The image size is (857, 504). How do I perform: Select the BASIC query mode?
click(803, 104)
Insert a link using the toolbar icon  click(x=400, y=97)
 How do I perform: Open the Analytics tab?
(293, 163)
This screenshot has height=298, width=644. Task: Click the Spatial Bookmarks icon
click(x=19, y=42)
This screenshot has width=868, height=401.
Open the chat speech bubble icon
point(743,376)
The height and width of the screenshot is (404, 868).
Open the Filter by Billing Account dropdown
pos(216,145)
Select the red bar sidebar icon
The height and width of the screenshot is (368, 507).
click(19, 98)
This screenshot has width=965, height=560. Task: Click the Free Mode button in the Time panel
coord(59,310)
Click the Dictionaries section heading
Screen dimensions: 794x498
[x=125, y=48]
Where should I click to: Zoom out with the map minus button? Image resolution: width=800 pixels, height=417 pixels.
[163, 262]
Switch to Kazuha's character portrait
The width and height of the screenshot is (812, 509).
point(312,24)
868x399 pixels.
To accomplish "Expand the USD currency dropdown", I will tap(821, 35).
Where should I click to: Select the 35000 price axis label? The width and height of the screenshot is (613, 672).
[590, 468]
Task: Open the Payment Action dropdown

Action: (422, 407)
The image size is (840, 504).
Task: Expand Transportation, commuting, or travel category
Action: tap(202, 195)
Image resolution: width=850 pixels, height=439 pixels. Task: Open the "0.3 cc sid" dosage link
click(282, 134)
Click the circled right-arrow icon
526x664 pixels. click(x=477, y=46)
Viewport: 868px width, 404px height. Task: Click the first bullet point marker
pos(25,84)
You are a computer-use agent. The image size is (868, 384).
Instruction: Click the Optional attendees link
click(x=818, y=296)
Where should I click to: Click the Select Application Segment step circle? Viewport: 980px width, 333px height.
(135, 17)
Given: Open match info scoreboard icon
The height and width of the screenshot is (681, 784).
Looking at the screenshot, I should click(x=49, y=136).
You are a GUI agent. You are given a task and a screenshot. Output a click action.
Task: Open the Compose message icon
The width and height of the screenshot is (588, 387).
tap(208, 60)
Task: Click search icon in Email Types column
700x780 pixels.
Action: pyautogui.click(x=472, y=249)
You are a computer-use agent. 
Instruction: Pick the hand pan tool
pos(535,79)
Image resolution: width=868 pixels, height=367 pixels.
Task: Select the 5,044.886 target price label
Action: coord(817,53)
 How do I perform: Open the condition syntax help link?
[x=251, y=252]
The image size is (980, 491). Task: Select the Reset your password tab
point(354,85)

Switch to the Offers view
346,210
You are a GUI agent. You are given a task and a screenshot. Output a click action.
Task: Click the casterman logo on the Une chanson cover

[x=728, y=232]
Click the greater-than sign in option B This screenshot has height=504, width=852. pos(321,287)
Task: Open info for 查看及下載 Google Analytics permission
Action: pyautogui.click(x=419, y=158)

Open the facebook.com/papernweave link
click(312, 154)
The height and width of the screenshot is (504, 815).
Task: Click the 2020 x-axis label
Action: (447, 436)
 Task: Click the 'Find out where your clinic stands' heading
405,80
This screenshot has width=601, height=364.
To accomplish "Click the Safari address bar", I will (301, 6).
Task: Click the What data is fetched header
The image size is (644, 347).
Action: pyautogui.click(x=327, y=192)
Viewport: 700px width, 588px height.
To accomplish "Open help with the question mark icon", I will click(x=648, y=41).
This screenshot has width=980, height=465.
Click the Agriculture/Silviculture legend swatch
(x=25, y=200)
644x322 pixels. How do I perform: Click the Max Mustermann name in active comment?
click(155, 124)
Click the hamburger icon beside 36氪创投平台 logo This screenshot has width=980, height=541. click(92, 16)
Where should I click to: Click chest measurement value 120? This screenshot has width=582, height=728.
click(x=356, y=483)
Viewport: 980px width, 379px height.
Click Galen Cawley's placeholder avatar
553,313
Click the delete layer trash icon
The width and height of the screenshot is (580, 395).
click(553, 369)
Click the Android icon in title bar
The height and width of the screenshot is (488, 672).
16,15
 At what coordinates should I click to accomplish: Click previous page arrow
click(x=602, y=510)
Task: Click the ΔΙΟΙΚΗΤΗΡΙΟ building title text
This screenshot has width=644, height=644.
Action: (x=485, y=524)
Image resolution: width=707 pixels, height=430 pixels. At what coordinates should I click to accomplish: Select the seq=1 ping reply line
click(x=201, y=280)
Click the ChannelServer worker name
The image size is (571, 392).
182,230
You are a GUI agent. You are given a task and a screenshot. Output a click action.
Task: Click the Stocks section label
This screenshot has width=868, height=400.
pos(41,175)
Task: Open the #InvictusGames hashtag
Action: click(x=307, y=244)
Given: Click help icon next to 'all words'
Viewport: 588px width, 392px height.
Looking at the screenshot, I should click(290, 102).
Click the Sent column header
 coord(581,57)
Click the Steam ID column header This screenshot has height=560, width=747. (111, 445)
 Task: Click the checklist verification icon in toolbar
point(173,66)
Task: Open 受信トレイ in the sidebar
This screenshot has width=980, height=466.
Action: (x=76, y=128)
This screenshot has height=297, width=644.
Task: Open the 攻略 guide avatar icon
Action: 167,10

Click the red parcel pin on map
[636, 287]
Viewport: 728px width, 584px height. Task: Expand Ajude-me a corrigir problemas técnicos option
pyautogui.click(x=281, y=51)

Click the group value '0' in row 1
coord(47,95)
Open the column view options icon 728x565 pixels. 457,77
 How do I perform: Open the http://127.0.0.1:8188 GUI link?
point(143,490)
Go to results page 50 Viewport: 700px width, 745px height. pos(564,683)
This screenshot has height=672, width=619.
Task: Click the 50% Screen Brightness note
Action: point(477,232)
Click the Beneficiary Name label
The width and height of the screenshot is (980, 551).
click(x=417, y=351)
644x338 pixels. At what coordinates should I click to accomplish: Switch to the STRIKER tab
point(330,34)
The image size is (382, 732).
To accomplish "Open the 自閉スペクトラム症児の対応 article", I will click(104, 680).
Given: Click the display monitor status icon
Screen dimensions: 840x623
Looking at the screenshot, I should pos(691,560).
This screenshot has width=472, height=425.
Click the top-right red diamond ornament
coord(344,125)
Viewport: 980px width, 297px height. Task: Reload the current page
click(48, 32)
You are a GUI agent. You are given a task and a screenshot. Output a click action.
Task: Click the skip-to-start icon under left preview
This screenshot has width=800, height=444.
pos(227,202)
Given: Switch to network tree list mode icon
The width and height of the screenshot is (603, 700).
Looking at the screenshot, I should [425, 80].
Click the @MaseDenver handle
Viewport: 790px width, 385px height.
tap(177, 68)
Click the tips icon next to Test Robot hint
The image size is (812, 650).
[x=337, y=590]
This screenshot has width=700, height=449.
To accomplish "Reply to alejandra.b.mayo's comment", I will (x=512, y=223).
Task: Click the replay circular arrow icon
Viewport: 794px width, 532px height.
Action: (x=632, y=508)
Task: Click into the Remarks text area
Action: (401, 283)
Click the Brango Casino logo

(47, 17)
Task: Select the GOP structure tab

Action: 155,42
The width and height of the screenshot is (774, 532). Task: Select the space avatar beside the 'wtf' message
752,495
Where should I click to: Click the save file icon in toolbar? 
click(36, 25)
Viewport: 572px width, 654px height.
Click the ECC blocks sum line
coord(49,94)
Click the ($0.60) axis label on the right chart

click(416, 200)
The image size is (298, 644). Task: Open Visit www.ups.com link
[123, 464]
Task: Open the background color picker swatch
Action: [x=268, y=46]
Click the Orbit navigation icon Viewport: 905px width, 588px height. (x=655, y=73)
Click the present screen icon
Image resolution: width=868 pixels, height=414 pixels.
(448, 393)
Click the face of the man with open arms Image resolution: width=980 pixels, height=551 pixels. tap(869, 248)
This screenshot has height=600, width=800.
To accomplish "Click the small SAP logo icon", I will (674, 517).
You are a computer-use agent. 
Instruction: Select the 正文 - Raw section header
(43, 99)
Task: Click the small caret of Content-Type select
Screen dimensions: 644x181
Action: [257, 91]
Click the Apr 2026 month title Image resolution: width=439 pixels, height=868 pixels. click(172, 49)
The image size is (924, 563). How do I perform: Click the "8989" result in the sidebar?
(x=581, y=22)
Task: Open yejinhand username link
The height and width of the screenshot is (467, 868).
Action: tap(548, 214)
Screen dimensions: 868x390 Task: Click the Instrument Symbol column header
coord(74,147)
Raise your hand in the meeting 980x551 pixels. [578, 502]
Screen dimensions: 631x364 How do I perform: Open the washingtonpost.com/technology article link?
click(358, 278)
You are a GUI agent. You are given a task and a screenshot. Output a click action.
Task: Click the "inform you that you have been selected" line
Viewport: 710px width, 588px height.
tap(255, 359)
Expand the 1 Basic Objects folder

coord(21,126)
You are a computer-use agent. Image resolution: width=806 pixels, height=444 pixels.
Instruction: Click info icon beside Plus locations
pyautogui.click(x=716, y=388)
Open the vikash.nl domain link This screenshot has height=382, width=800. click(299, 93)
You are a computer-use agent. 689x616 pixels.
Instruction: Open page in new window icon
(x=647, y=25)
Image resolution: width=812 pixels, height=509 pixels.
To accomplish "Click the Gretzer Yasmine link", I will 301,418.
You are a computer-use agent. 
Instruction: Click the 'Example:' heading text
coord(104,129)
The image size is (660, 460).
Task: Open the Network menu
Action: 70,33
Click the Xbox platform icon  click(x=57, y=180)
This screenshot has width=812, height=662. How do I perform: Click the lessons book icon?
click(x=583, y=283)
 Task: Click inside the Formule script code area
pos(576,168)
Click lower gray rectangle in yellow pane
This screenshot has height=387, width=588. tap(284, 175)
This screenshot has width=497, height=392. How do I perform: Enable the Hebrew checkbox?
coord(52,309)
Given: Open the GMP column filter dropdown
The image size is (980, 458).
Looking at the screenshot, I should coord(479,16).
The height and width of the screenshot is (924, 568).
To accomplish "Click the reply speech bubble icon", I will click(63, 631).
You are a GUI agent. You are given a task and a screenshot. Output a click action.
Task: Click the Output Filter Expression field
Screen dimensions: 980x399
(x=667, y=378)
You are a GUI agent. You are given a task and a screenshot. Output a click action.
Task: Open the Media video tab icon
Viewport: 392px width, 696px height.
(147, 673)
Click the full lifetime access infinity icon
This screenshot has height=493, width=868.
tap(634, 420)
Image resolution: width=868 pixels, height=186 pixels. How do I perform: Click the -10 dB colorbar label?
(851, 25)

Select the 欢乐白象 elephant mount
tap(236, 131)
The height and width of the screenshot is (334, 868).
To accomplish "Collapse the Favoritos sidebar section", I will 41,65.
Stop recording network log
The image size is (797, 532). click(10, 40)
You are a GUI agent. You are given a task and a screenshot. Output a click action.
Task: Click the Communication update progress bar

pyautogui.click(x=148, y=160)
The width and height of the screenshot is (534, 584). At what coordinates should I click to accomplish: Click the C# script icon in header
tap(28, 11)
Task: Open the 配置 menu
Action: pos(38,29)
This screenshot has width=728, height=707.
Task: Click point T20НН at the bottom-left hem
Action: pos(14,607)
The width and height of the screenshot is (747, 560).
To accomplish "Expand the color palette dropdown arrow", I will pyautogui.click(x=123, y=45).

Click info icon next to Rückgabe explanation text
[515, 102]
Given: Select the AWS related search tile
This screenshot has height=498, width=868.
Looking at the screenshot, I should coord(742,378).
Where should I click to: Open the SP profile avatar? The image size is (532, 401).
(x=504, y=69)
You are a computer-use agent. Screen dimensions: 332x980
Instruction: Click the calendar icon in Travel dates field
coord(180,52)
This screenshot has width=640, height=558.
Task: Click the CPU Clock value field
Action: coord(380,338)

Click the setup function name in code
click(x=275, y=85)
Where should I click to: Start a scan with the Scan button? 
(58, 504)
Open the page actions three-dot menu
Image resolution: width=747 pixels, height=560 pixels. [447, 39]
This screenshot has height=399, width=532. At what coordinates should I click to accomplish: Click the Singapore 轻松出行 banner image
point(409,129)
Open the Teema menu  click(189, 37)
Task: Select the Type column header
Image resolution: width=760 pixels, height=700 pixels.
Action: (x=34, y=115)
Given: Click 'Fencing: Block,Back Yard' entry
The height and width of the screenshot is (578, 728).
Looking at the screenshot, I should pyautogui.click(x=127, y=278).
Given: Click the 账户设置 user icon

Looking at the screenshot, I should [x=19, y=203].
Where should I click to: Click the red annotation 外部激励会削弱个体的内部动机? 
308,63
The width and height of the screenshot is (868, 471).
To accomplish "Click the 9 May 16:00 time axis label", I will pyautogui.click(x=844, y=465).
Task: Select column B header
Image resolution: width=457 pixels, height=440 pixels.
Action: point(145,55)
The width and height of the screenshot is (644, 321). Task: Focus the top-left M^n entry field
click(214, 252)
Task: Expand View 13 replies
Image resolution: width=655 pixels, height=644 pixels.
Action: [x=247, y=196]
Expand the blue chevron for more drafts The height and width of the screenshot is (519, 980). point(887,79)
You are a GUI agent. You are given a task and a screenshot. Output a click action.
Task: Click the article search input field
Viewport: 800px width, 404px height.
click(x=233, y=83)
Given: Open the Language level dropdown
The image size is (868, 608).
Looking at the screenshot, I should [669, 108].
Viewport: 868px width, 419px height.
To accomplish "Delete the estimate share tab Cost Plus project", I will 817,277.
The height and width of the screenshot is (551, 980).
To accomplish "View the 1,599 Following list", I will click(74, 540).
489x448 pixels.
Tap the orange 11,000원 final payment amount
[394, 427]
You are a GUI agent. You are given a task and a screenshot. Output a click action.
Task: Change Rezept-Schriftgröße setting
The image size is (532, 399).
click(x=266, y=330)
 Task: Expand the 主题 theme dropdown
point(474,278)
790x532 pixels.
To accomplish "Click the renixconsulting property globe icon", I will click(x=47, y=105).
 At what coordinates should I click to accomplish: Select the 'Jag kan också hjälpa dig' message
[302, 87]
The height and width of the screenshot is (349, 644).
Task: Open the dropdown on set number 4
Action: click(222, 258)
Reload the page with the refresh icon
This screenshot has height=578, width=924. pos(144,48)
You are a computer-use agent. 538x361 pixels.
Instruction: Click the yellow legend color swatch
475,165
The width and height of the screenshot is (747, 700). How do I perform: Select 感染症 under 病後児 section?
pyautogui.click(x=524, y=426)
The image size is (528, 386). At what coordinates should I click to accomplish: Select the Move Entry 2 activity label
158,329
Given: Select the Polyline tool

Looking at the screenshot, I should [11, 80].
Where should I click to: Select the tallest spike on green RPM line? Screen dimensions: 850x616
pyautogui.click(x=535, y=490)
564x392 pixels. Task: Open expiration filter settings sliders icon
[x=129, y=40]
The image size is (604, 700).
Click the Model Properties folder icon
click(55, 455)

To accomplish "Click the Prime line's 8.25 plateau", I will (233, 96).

Work order » The answer is the lines above between the line holding "Click lower gray rectangle in yellow pane" and the line holding "Task: Open the Media video tab icon", inclusive, each written out exactly, and no others.

Your response »
Click lower gray rectangle in yellow pane
This screenshot has height=387, width=588. tap(284, 175)
This screenshot has width=497, height=392. How do I perform: Enable the Hebrew checkbox?
coord(52,309)
Given: Open the GMP column filter dropdown
The image size is (980, 458).
Looking at the screenshot, I should coord(479,16).
The height and width of the screenshot is (924, 568).
To accomplish "Click the reply speech bubble icon", I will click(63, 631).
You are a GUI agent. You are given a task and a screenshot. Output a click action.
Task: Click the Output Filter Expression field
Screen dimensions: 980x399
(x=667, y=378)
You are a GUI agent. You are given a task and a screenshot. Output a click action.
Task: Open the Media video tab icon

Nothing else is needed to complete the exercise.